TASK OBJECTIVE
Everything from the line with "Given: Click the speaker audio listen button" to the final line of the entries, both included, should be restated word for word; please omit the pictures.

RAW DATA

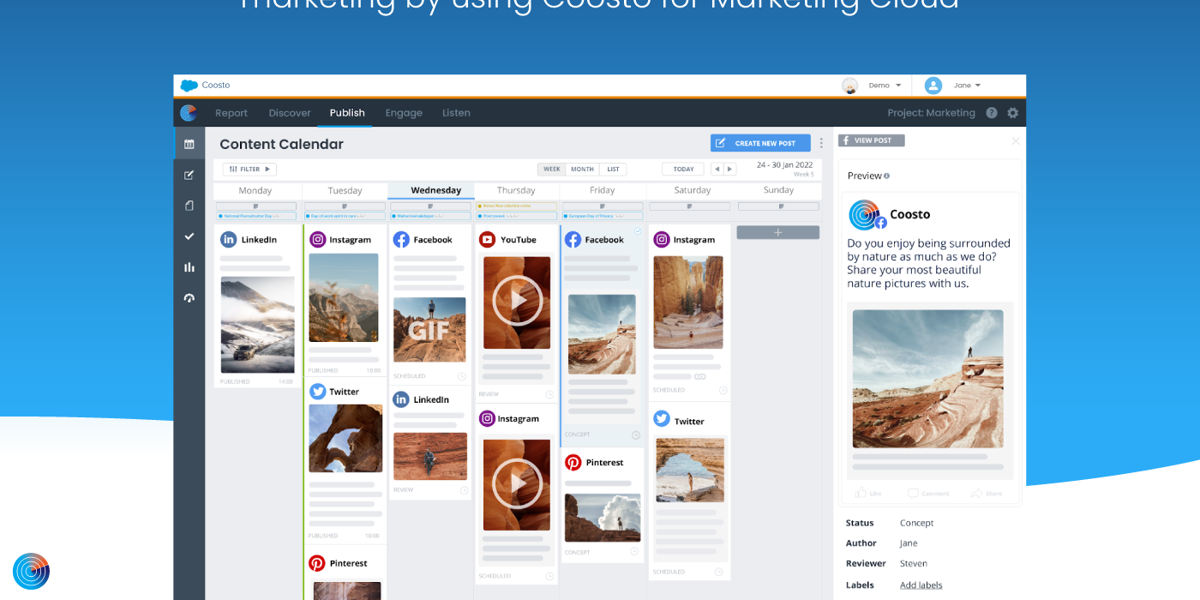Screen dimensions: 1200x600
Task: Open the calendar view in the sidebar
Action: pos(189,144)
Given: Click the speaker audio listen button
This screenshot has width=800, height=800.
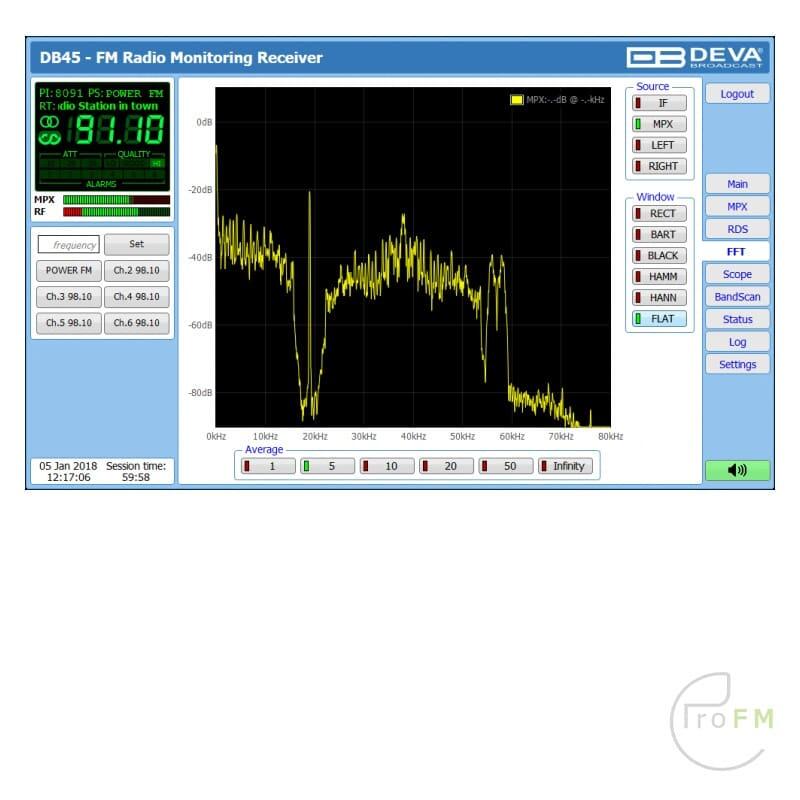Looking at the screenshot, I should pyautogui.click(x=737, y=471).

ANSWER TO THIS TASK
Given: Click the speaker audio listen button
This screenshot has width=800, height=800.
Looking at the screenshot, I should pyautogui.click(x=737, y=471).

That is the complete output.